How perfect is it that Michael O’Shea (1906-1973) was born of a St. Patrick’s Day?
Irish Catholic Hartford native O’Shea is best remembered, at least among my set, as the male lead Biff Brannigan a.k.a. “Comedian” in the Barbara Stanwyck classic Lady of Burlesque (1943), his first film. The younger brother of five cops, O’Shea couldn’t meet the height requirement to don a uniform himself so he worked instead as a private detective, a bodyguard, a bricklayer, and most importantly a vaudevillian. As a kid he had toured the circuits with a unit starring boxer Jack Johnson. He also worked in speakeasies and nightclubs. O’Shea played banjo and drums, worked as a comedian and emcee, and for awhile had his own band “The Stationary Gypsies”. Next he acted on radio shows like Superman, Gangbusters, and Mr. District Attorney (later also acting in the film adaptation of that show in 1947).
Billed as Eddie O’Shea he starred in Maxwell Anderson’s play The Eve of St.
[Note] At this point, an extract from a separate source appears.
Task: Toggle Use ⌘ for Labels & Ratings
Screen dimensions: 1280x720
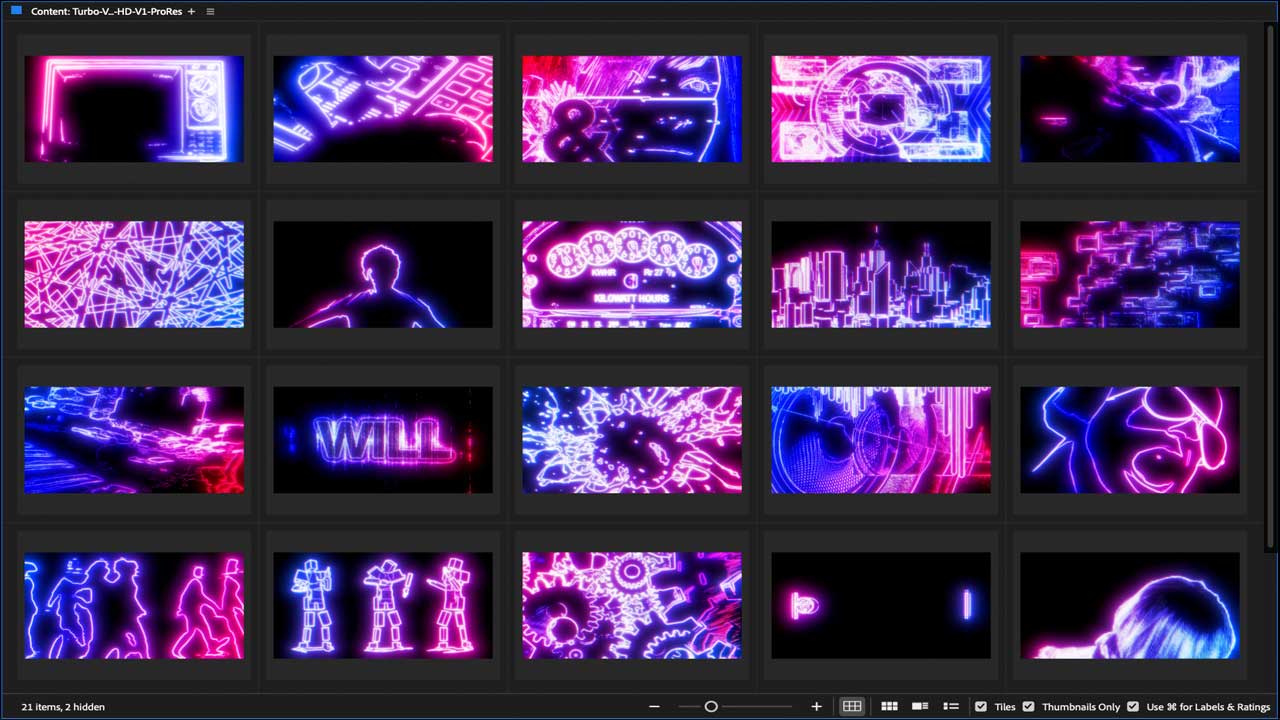Action: point(1132,707)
Marks on Broadway in 1942, along with Aline MacMahon and Martin Ritt. He would also star in the Hollywood adaptation two years later. His second film, the bio-pic Jack London (1943), co-starred Virginia Mayo, whom he married in 1947. His other early pictures were Man from Frisco (1944, directed by Robert Florey), Something for the Boys (1944, with Carmen Miranda), It’s a Pleasure (1945, with Sonja Henie), and Circumstantial Evidence (1945, with Lloyd Nolan). A decision to return to Broadway to star in a revival of The Red Mill (1945-47) seems to have hampered the momentum of his Hollywood career. When he returned to Hollywood it was mostly in B movies an supporting parts, in things like the western The Last of the Redmen (1947) with Jon Hall, Sam Fuller’s Fixed Bayonets! (1951), and the Mitzi Gaynor musical Bloodhounds of Broadway (1952). From 1954 through 1956 he starred in his own tv sitcom It’s a Great Life, featuring James Dunn and Frances Bavier, later known for playing Aunt Bee on The Andy Griffith Show. In 1960 O’Shea and Mayo co-starred in a pilot called McGarry and His Mouse, which was not picked up. His last credit is a 1971 episode of Adam-12.